Dataset extract:
_ _ _

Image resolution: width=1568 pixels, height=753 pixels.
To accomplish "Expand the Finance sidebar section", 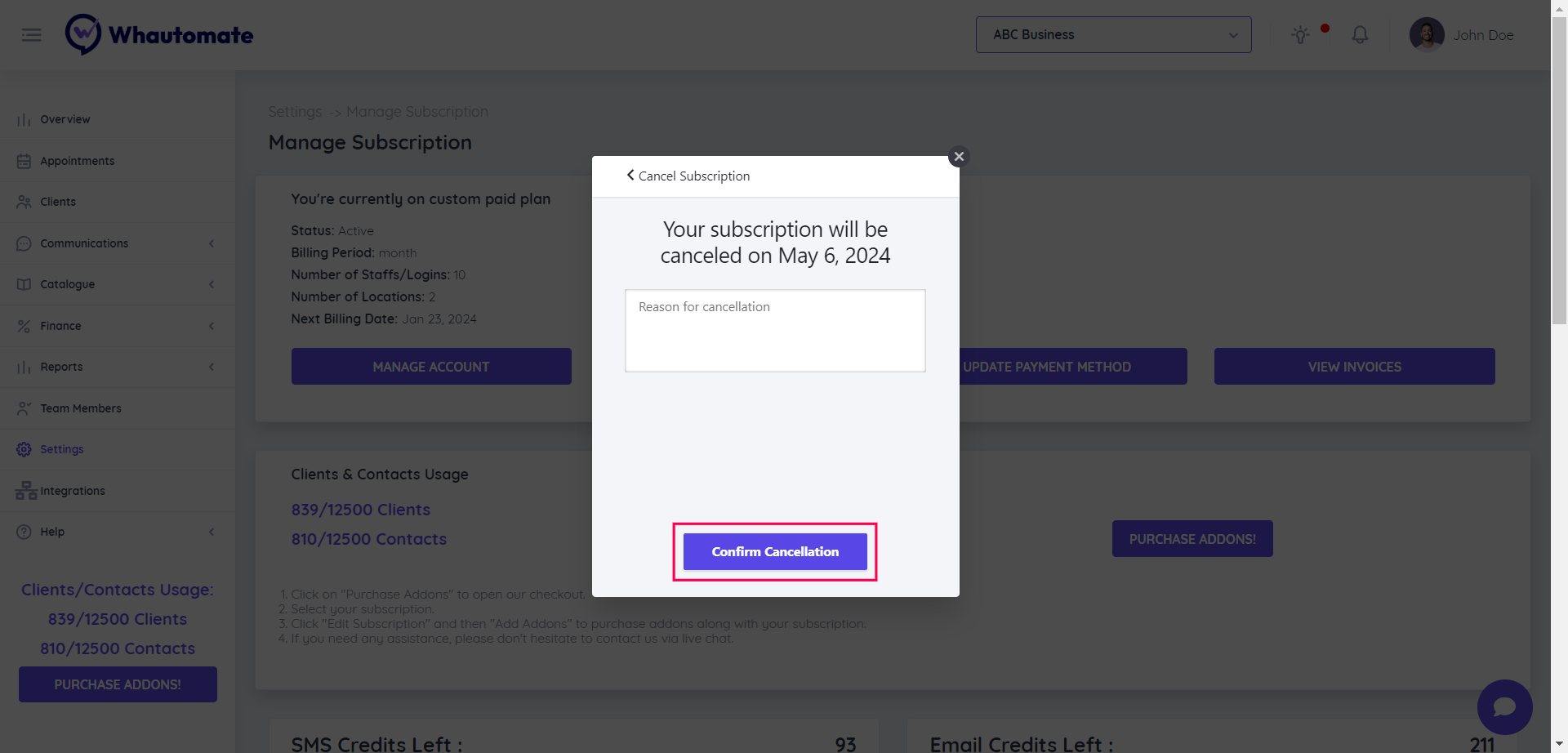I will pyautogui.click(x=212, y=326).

_ _ _

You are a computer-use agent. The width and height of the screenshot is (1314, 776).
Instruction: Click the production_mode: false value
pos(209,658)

_ _ _

Brief:
Within the listing above, work out how many lines contain the string "width", and reply with that number only.

Completed task:
2